◆ **Material**

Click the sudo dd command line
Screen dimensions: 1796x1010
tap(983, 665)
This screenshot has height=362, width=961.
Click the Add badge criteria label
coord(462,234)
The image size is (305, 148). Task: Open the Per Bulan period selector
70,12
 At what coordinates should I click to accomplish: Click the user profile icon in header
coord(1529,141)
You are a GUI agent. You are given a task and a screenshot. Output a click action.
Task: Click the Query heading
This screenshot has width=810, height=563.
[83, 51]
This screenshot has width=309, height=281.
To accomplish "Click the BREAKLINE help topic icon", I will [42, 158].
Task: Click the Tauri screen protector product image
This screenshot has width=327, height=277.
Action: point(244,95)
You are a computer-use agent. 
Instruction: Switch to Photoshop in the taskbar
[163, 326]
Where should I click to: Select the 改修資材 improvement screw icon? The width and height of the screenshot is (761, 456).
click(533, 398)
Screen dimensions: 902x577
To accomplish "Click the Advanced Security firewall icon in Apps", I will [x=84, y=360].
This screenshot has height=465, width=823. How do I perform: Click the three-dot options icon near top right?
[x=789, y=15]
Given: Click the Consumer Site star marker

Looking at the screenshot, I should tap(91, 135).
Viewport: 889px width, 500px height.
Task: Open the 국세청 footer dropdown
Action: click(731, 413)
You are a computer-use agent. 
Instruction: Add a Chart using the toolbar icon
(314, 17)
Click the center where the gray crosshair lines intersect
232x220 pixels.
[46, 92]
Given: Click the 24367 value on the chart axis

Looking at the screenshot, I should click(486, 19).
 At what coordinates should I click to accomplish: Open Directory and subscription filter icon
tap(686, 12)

◆ **To do**
Rewrite every one of the items above, putting "Objective" wherever "Instruction" occurs and leaving everything else unchanged.

◆ **Answer to this problem**
Click the sudo dd command line
Screen dimensions: 1796x1010
tap(983, 665)
This screenshot has height=362, width=961.
Click the Add badge criteria label
coord(462,234)
The image size is (305, 148). Task: Open the Per Bulan period selector
70,12
 At what coordinates should I click to accomplish: Click the user profile icon in header
coord(1529,141)
You are a GUI agent. You are given a task and a screenshot. Output a click action.
Task: Click the Query heading
This screenshot has width=810, height=563.
[83, 51]
This screenshot has width=309, height=281.
To accomplish "Click the BREAKLINE help topic icon", I will [42, 158].
Task: Click the Tauri screen protector product image
This screenshot has width=327, height=277.
Action: point(244,95)
You are a computer-use agent. 
Objective: Switch to Photoshop in the taskbar
[163, 326]
Where should I click to: Select the 改修資材 improvement screw icon? The width and height of the screenshot is (761, 456).
click(533, 398)
Screen dimensions: 902x577
To accomplish "Click the Advanced Security firewall icon in Apps", I will [x=84, y=360].
This screenshot has height=465, width=823. How do I perform: Click the three-dot options icon near top right?
[x=789, y=15]
Given: Click the Consumer Site star marker

Looking at the screenshot, I should tap(91, 135).
Viewport: 889px width, 500px height.
Task: Open the 국세청 footer dropdown
Action: click(731, 413)
You are a computer-use agent. 
Objective: Add a Chart using the toolbar icon
(314, 17)
Click the center where the gray crosshair lines intersect
232x220 pixels.
[46, 92]
Given: Click the 24367 value on the chart axis

Looking at the screenshot, I should click(486, 19).
 At what coordinates should I click to accomplish: Open Directory and subscription filter icon
tap(686, 12)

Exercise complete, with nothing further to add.